L’activité physique comme recours médical - L'Infirmière Libérale Magazine n° 356 du 01/03/2019 | Espace Infirmier
 

L'infirmière Libérale Magazine n° 356 du 01/03/2019

 

MALADIES CHRONIQUES

ACTUALITÉ

Stéphanie Hasendahl  

Une expertise collective de l’Inserm montre que l’activité physique a un réel impact sur différentes pathologies chroniques comme le diabète et la dépression.

À N’EN PAS DOUTER, selon les conclusions de l’expertise de l’Inserm, le sport sera le « médicament » phare de ces prochaines années pour lutter contre les maladies chroniques. Actuellement, on dénombre déjà un Français sur quatre touché par une maladie chronique. L’expertise, qui a été sollicitée par le ministère des Sports, s’appuie en grande partie sur les dernières données scientifiques du quatrième trimestre 2016. Les principales pathologies qui y sont étudiées sont les pathologies cardiovasculaires, les cancers, le diabète et les pathologies respiratoires chroniques. L’obésité a également été prise en compte, ainsi que certaines maladies mentales (dépression, schizophrénie), les troubles musculosquelettiques (TMS) et la multimorbidité.

Une prescription systématique

Ce n’est pas un hasard si le groupe d’experts parle d’activité physique et non de sport. « Il n’est pas question ici de compétition ou de recherche de performance, mais bien d’une activité physique adaptée en fonction de chaque patient et de sa pathologie », indique Laurent Fleury, responsable du pôle d’expertise collective de l’Inserm. La prescription d’une activité physique doit être systématique et aussi précoce que possible dans le parcours de soins. De manière générale, la fréquence de la pratique de l’activité physique doit représenter un minimum de trois séances par semaine. Des recommandations spécifiques ont été données par pathologie. Les experts proposent même que « l’activité physique soit prescrite avant tout traitement médicamenteux pour la dépression légère à modérée, le diabète de type 2, l’obésité », et l’artérite des jambes… Pour l’obésité, il est conseillé de mettre l’accent sur des programmes d’activité d’endurance. Le diabète de type 2 nécessite de privilégier l’association du renforcement musculaire et des activités d’endurance d’intensité modérée à forte. Les pathologies coronaires demandent la poursuite d’une activité physique régulière d’endurance, tandis que pour l’insuffisance cardiaque, les experts conseillent idéalement trente minutes d’activité modérée cinq fois par semaine dans la dernière phase du programme de réentraînement à l’effort. La réduction de l’impact des séquelles neuromusculaires dans les accidents vasculaires cérébraux et la prévention des récidives sont possibles en améliorant les capacités cardiorespiratoires via une activité physique régulière intégrant la pratique des gestes journaliers. Pour l’artériopathie oblitérante des membres inférieurs, la marche est le traitement de première intention. Chez les patients qui souffrent de bronchopneumopathie chronique obstructive (BPCO), la qualité de vie peut être améliorée grâce à une activité physique régulière et variée (endurance, renforcement musculaire, natation, tai-chi). Les activités d’endurance sont également conseillées pour les patients souffrant de dépression, de cancer, d’asthme. La douleur liée aux pathologies ostéoarticulaires peut être réduite grâce à des programmes d’activité physique adaptés et une pratique pérenne.

◆ ◆ ◆ ◆ ◆ ◆ ◆

# Série de tâches:
**a.** D'après l'article sur l'activité physique, quel est le traitement de première intention de l'artériopathie oblitérante des membres inférieurs ?
**b.** Recopiez, s'il vous plaît, le passage de l'article sur l'activité physique qui va de « L’activité physique comme » jusqu'à « et la dépression. » inclus.

# Extrait des données:
◆ ◆ ◆ ◆ ◆ ◆ ◆

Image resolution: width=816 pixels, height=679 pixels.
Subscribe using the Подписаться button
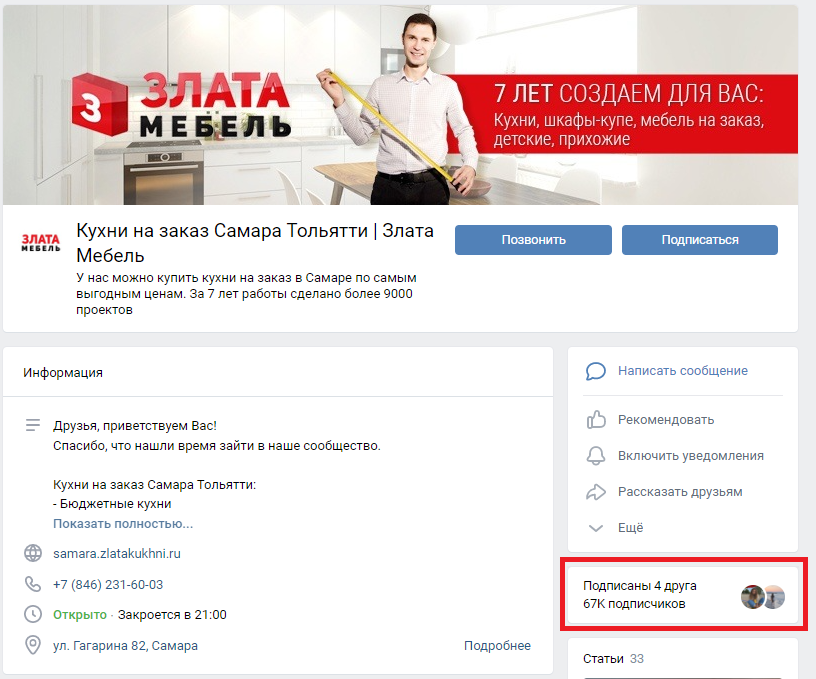[699, 240]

◆ ◆ ◆ ◆ ◆ ◆ ◆

# Résultats de l'exercice:
**a.** La marche.

**b.**
L’activité physique comme recours médical - L'Infirmière Libérale Magazine n° 356 du 01/03/2019 | Espace Infirmier
 

L'infirmière Libérale Magazine n° 356 du 01/03/2019

 

MALADIES CHRONIQUES

ACTUALITÉ

Stéphanie Hasendahl  

Une expertise collective de l’Inserm montre que l’activité physique a un réel impact sur différentes pathologies chroniques comme le diabète et la dépression.